UNITED STATES COURT OF APPEALS
FOR THE SECOND CIRCUIT
SUMMARY ORDER
RULINGS BY SUMMARY ORDER DO NOT HAVE PRECEDENTIAL EFFECT.
CITATION TO A SUMMARY ORDER FILED ON OR AFTER JANUARY 1, 2007, IS
PERMITTED AND IS GOVERNED BY FEDERAL RULE OF APPELLATE
PROCEDURE 32.1 AND THIS COURT’S LOCAL RULE 32.1.1. WHEN CITING A
SUMMARY ORDER IN A DOCUMENT FILED WITH THIS COURT, A PARTY MUST
CITE EITHER THE FEDERAL APPENDIX OR AN ELECTRONIC DATABASE (WITH
THE NOTATION “SUMMARY ORDER”). A PARTY CITING A SUMMARY ORDER
MUST SERVE A COPY OF IT ON ANY PARTY NOT REPRESENTED BY COUNSEL.

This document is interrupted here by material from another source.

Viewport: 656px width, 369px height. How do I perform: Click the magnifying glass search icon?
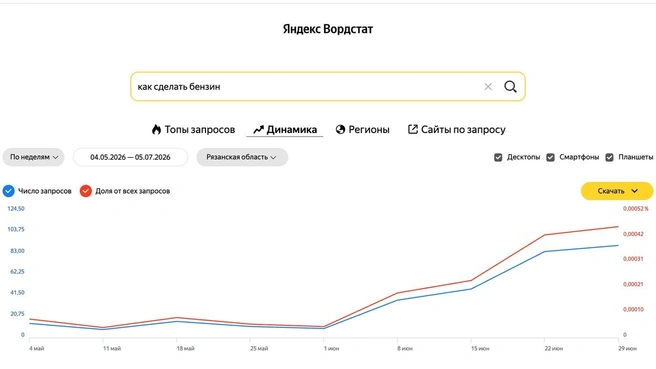click(510, 87)
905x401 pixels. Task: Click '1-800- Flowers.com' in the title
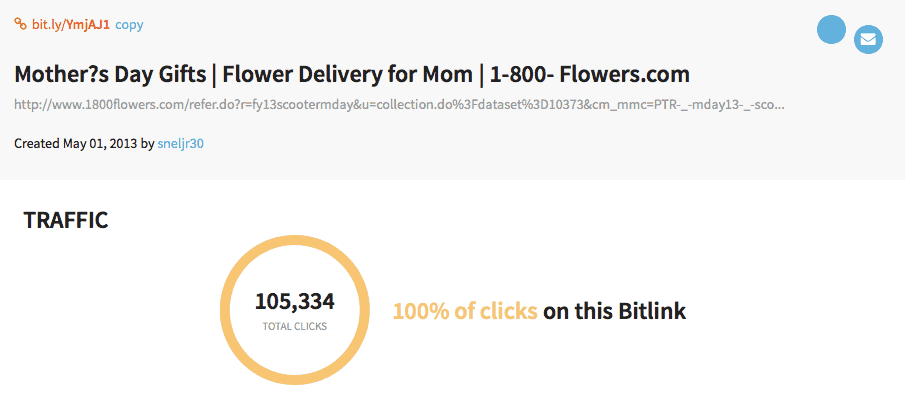pyautogui.click(x=589, y=74)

At a stated term of the United States Court of Appeals for the Second Circuit, held at the
Thurgood Marshall Courthouse, 40 Foley Square, in the City of New York, on the 2nd day of
November, two thousand seventeen.
Present:
ROBERT A. KATZMANN,
Chief Judge,
RAYMOND J. LOHIER, JR.,
CHRISTOPHER F. DRONEY,
Circuit Judges.
________________________________________________
SUSAN PFIZENMAYER,
Plaintiff-Appellant,
v. No. 17-0568-cv
HICKSVILLE PUBLIC SCHOOLS, LEE AVENUE
SCHOOL, STEPHANIE STAM, SUPERINTENDENT
MAUREEN BRIGHT, SUSAN GUILIANO,*
Defendants-Appellees.
________________________________________________
*
The Clerk of Court is directed to amend the case caption as set forth above.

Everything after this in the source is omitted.